Talking to those who are not involved and whom you trust. Tell them to be honest and unbiased when they give you advice on how to deal with this situation. If you know someone who has been in such a situation, ask them about the methods they used to help themselves.
Keeping track of these instances. If you feel like you are remembering events in an incorrect order, record them as soon as they occur. Write notes or journals of these events so that you always have proof of your memory.
Setting boundaries when they gaslight you. If they begin shouting or accusing you, you can try to say - If you shout, I will leave the room. If you call me ‘crazy’ I will leave.

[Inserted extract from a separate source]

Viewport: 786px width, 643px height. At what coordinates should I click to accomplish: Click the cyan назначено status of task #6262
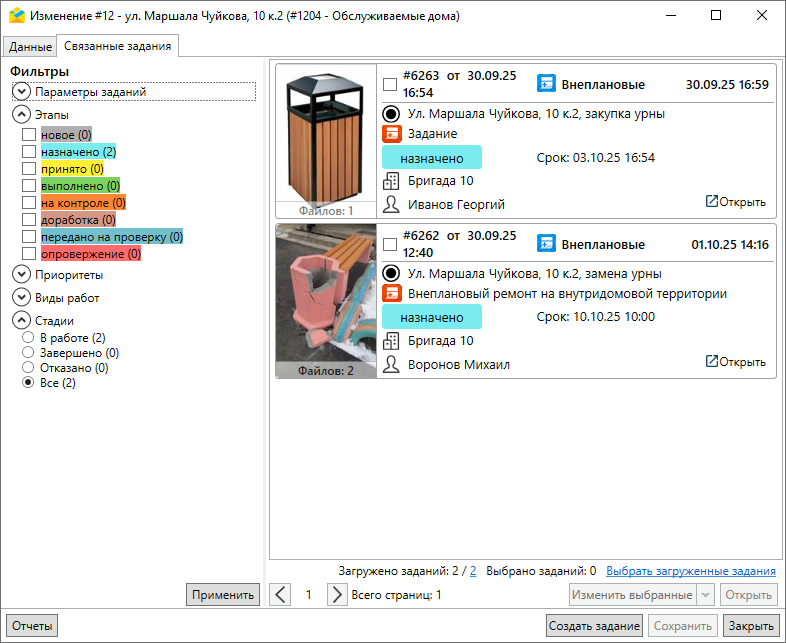click(431, 317)
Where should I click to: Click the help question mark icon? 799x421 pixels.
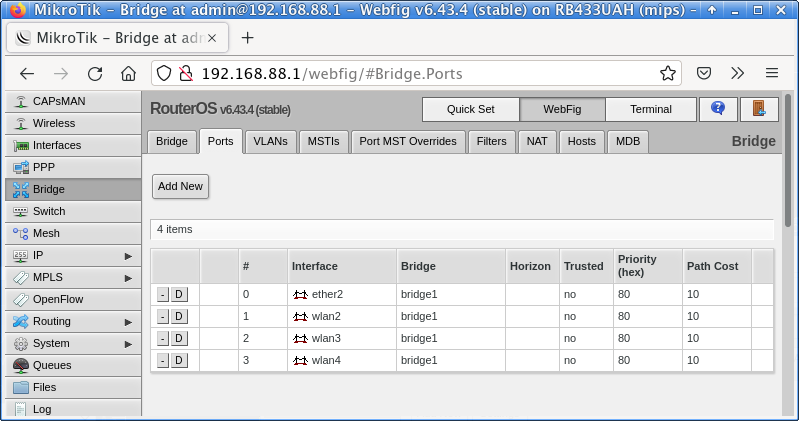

Let's move on and talk about this later when you’re less angry.
Trying to engage in more self-care techniques and pursue your hobbies so you don’t lose contact with being yourself. Make time to exercise, watch T. V or cook. Give some time to spend with other people who are not involved in this situation.
Trying to pull yourself out of the situation or relationship. If it’s a co-worker, address this to a higher authority. If you feel like your doctor is disregarding your symptoms, try to change your doctor.
If you wish to save the relationship, consider talking to a professional therapist or someone else in authority. But remember, talk to the person first. Explain to them that you are feeling this way and ask them if they can help you. Sometimes, the gaslighter may not even be aware of the effects of their words or actions.
If you have been feeling gaslighted for a long time now and it is seriously affecting the way you look at yourself, consider seeking professional help. Remember: Take all the time and support you need, and know that it will get better. It’s better late than never!